*** Opening ENTRIES SHOWN ***
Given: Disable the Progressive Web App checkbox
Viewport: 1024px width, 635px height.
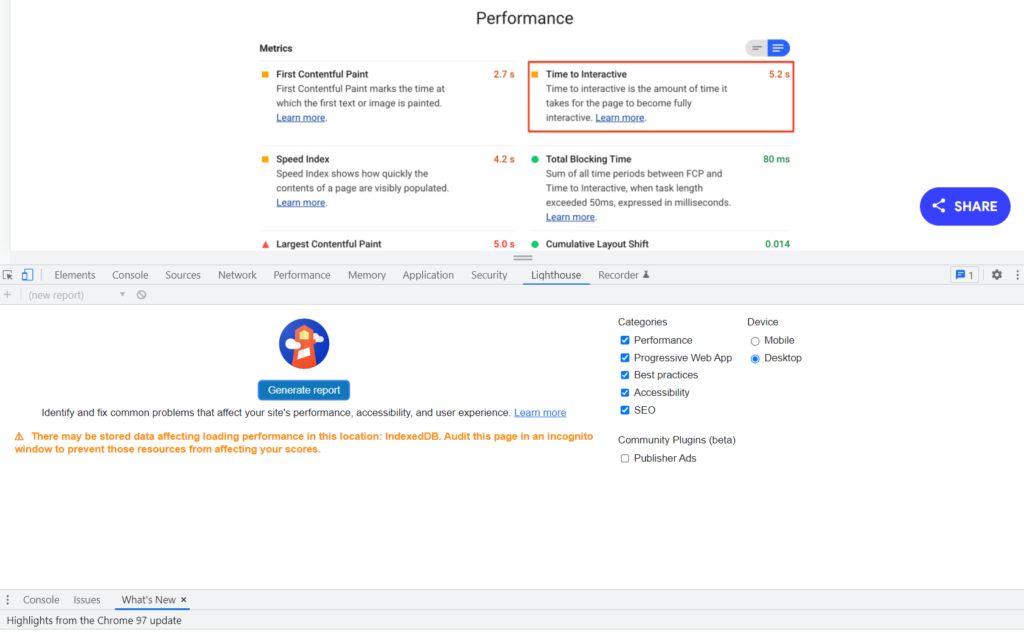Looking at the screenshot, I should pyautogui.click(x=625, y=358).
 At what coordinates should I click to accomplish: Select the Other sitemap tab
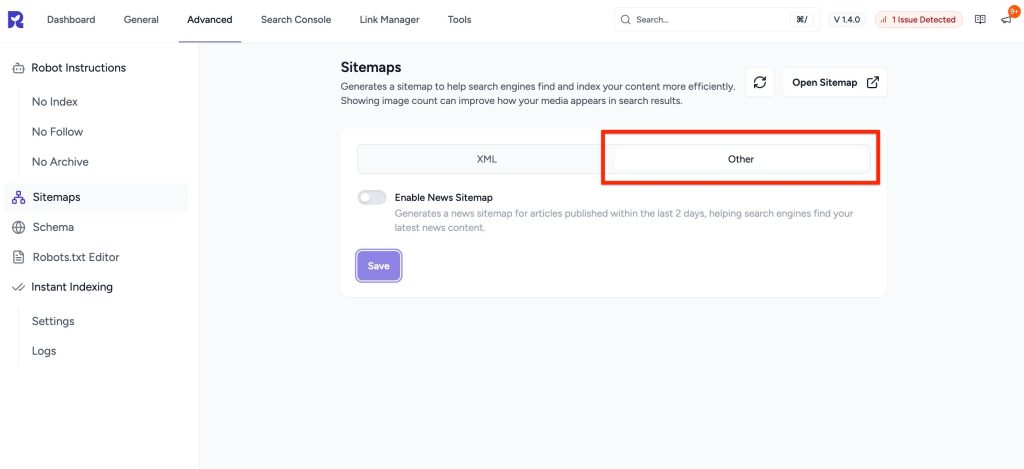[740, 159]
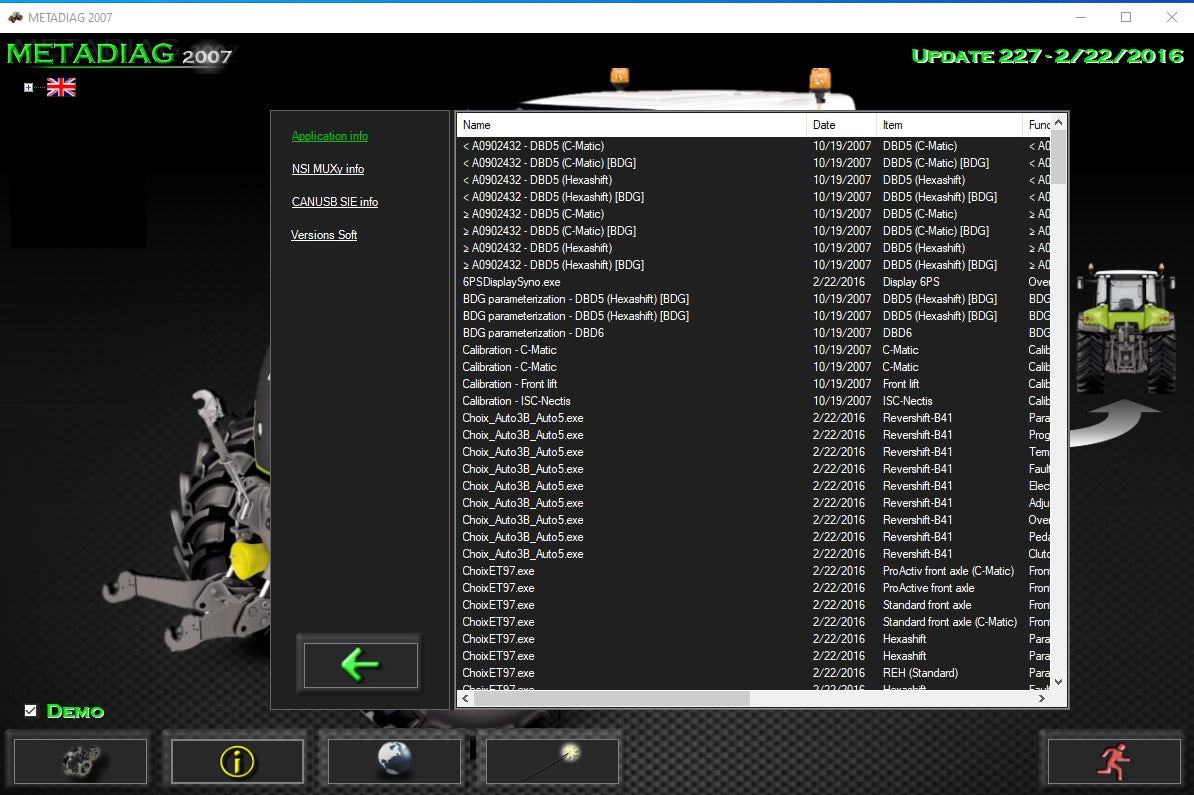Select the magic wand icon at bottom
Image resolution: width=1194 pixels, height=795 pixels.
[552, 760]
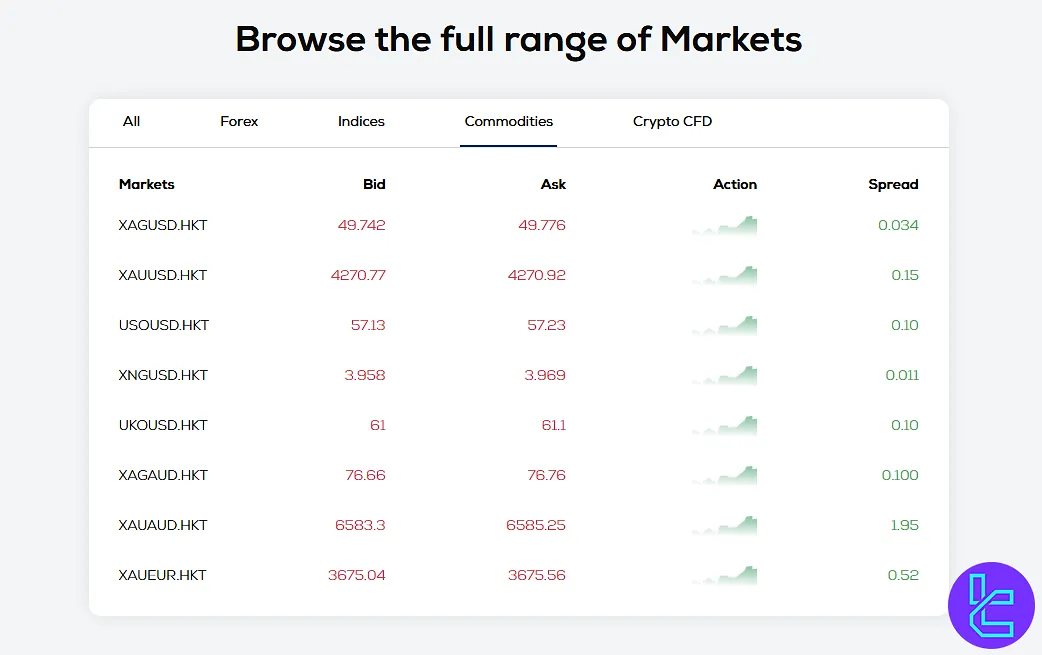The height and width of the screenshot is (655, 1042).
Task: Open the Indices tab
Action: point(360,121)
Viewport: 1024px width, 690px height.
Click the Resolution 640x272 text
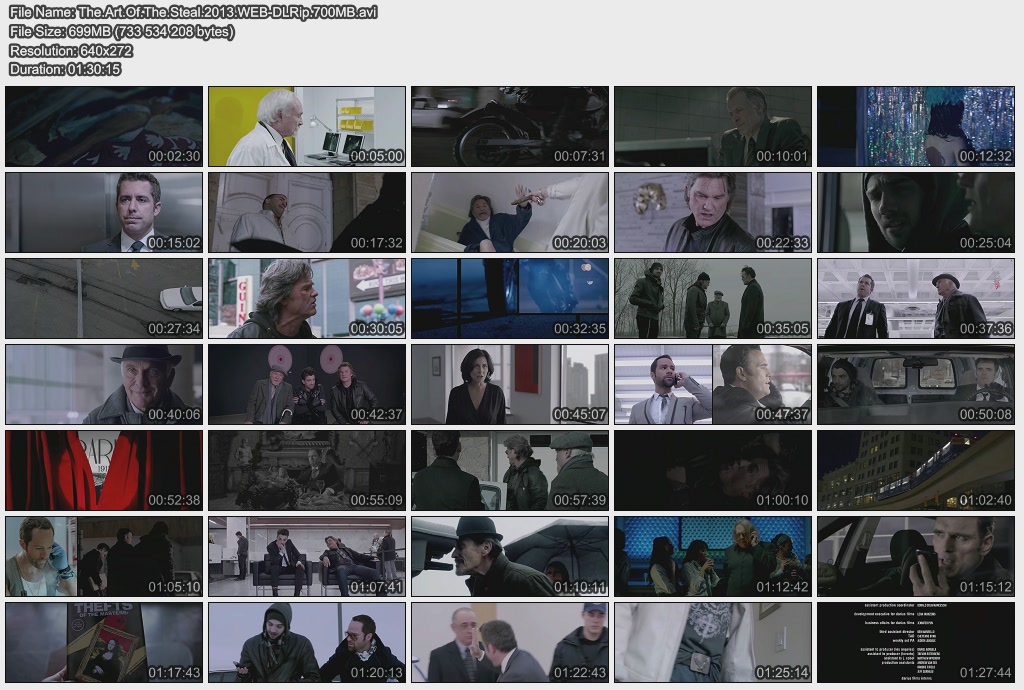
*** Closing ENTRIES SHOWN ***
§ **ABOUT THIS TASK**:
Beginning with the line that contains "Viewport: 1024px width, 690px height." and ending with the final line of the material, reproduce those lines exactly and nothing else. Omit the pictures.

§ **EXERCISE RESPONSE**:
Viewport: 1024px width, 690px height.
Click the Resolution 640x272 text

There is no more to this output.